I know a lot of people prefer Subway’s chocolate chip cookies but for me, it is their white chocolate and macadamia nut cookies that get this foodie all excited.
When Jane wowed me with her recipe for THE Subway Chocolate Chip Cookies and then sent this recipe for my personal favourite, of course I had to test it!
Cream 1 cup butter or margarine (I used margarine) with 1 cup brown sugar and 1/2 cup white sugar.
Add 2 tsp vanilla extract and 1 egg. Stir together until well combined. Then add another egg.
Whisk together 2 1/4 cup flour, 1 tsp baking soda and 1 tsp salt. Incorporate into the wet ingredients until smooth.

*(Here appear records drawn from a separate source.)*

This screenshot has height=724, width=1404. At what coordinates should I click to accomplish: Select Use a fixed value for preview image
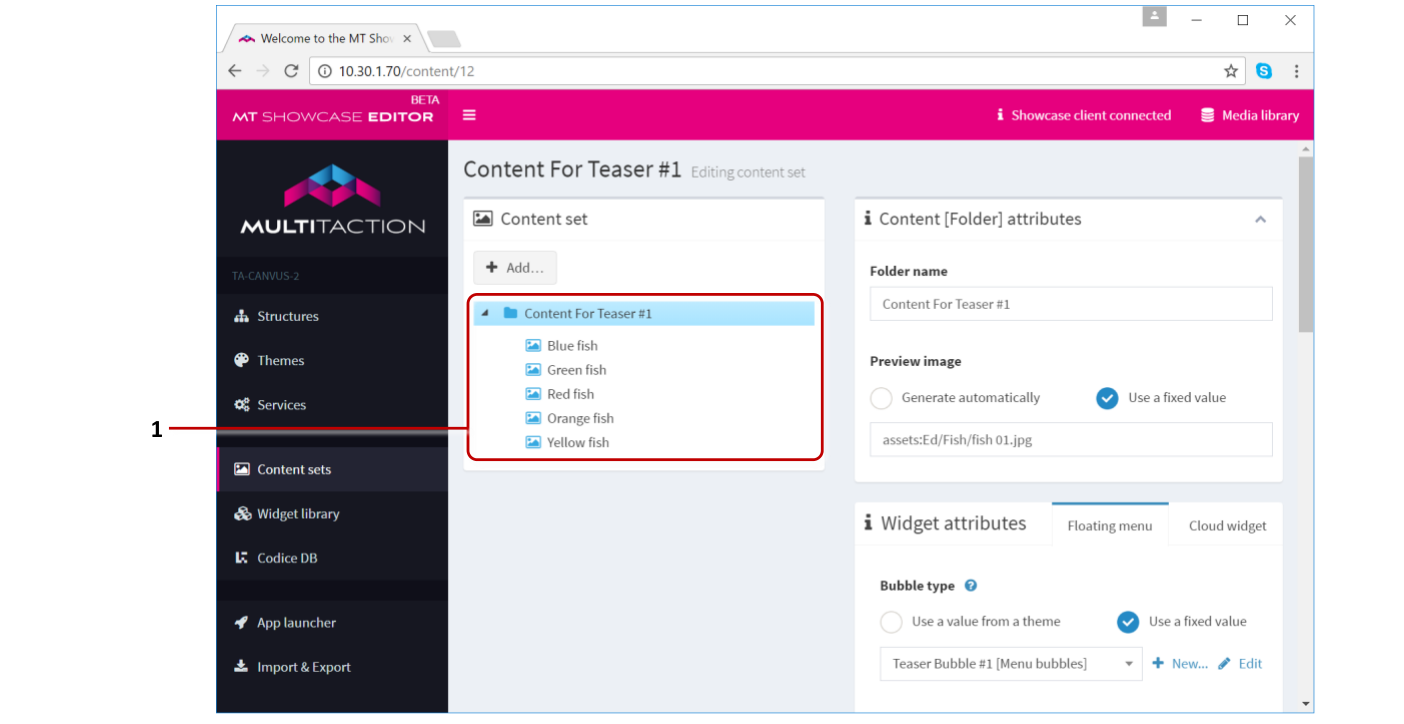1107,398
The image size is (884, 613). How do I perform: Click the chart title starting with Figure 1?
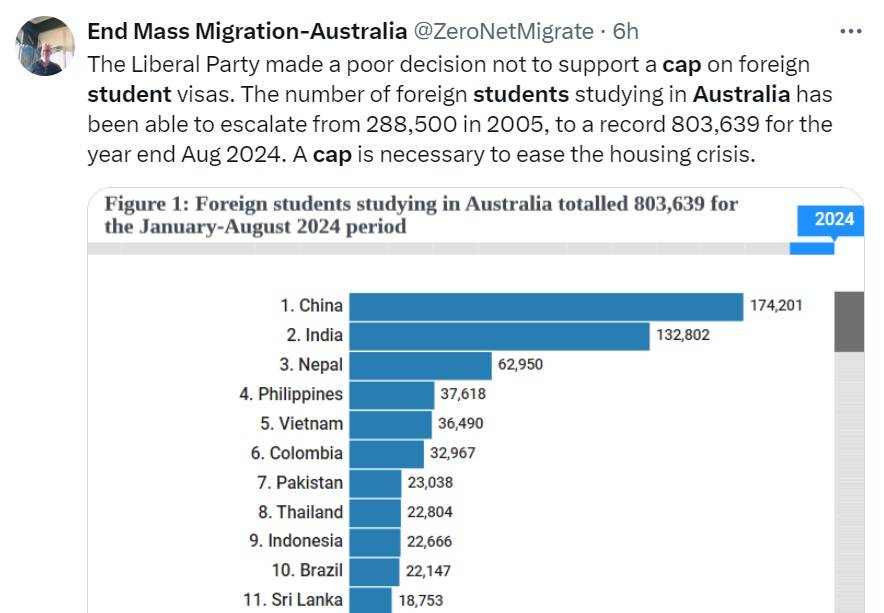[x=421, y=215]
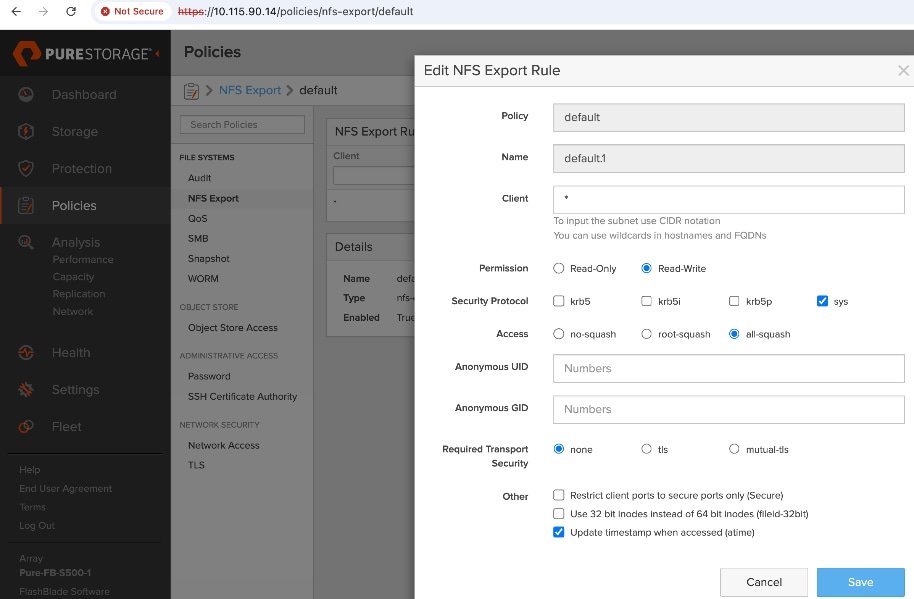Cancel editing the NFS export rule
Image resolution: width=914 pixels, height=599 pixels.
coord(764,582)
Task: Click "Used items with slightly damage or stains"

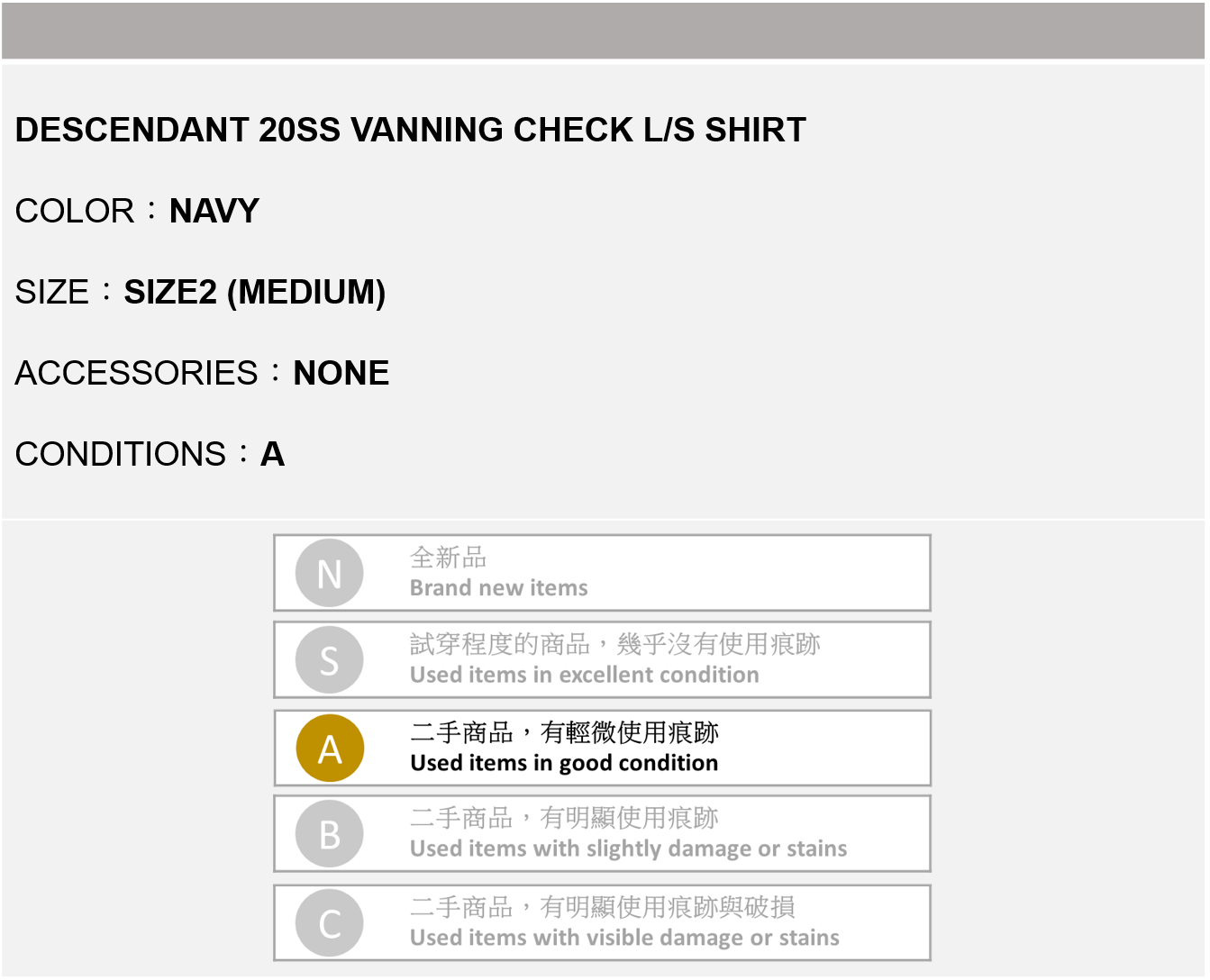Action: tap(628, 848)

Spoon out 2 tbsp of batter per cookie, flatten if you prefer because they get big. Give them lots of room.
I was tired at this point so I only made one batch and put the batter in the fridge. I baked the cookies in a 375F oven for 10 minutes.
I got out the batter from the fridge and tried again, this time checking at 8 minutes. They were still totally raw. One minute later… They were over-baked… again!

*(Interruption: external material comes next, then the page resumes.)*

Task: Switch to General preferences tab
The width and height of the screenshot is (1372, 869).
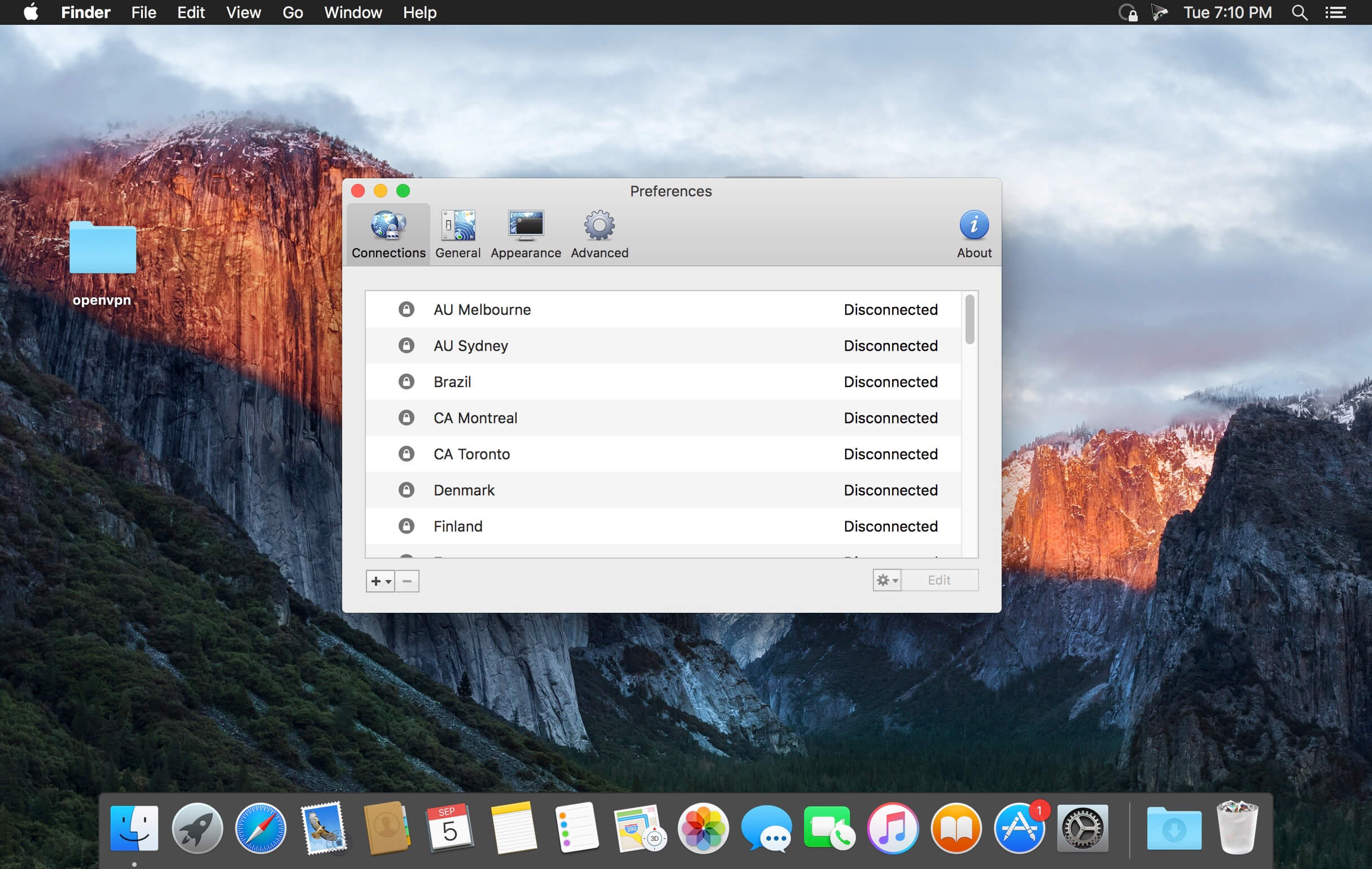Action: point(457,232)
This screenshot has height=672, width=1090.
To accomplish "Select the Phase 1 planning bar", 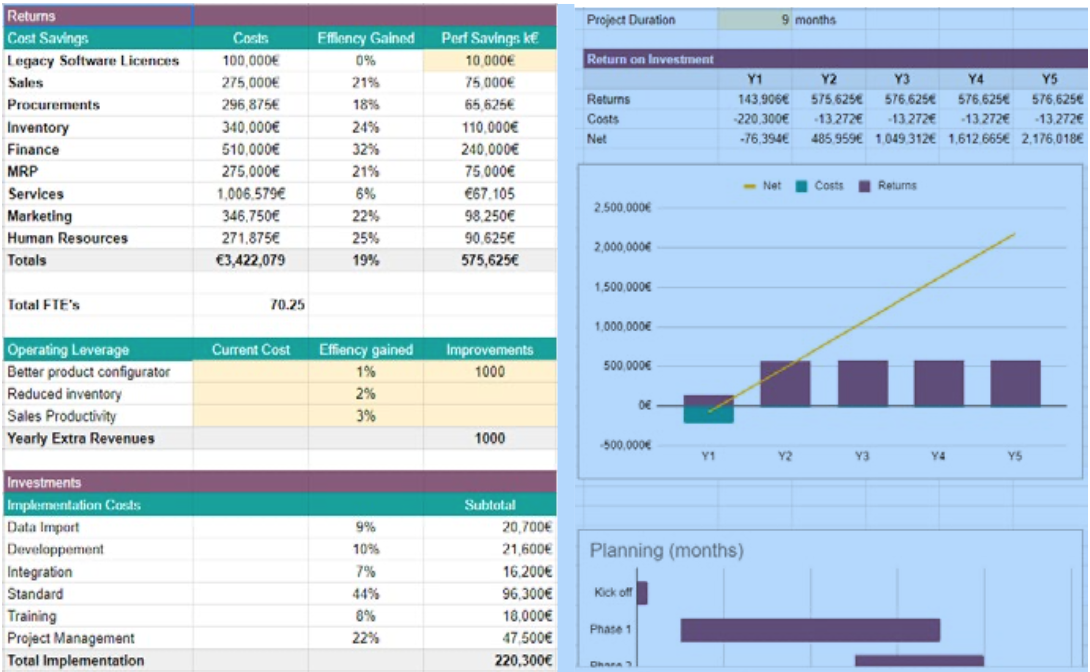I will pyautogui.click(x=810, y=629).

At that point I gave up. I put the batter back into the fridge and gave myself time to cool down. The next day I thought, I will use my toaster oven! It doesn’t seem to over-bake anything.
It got close but I took them out as they were just browning around the edges.

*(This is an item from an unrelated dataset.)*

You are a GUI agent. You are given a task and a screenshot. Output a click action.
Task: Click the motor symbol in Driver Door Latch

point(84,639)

I put them on a cooling rack and they deflated. They were still almost-raw but definitely edible and much closer to the Subway-style cookie than the first two batches I made. I really enjoyed them but if I make them again, I am only going to halve the macadamia nuts. They sort of disappeared in the cookies and I like the crunch, especially with such a soft and gooey cookie.
So if you make these, key a close eye on them! Like… super close! I thought I was but in a second they over-darkened. Made properly, these were close to a dead-ringer for the real deal but wow, a little high maintenance for me. I give this recipe four out of five wooden spoons.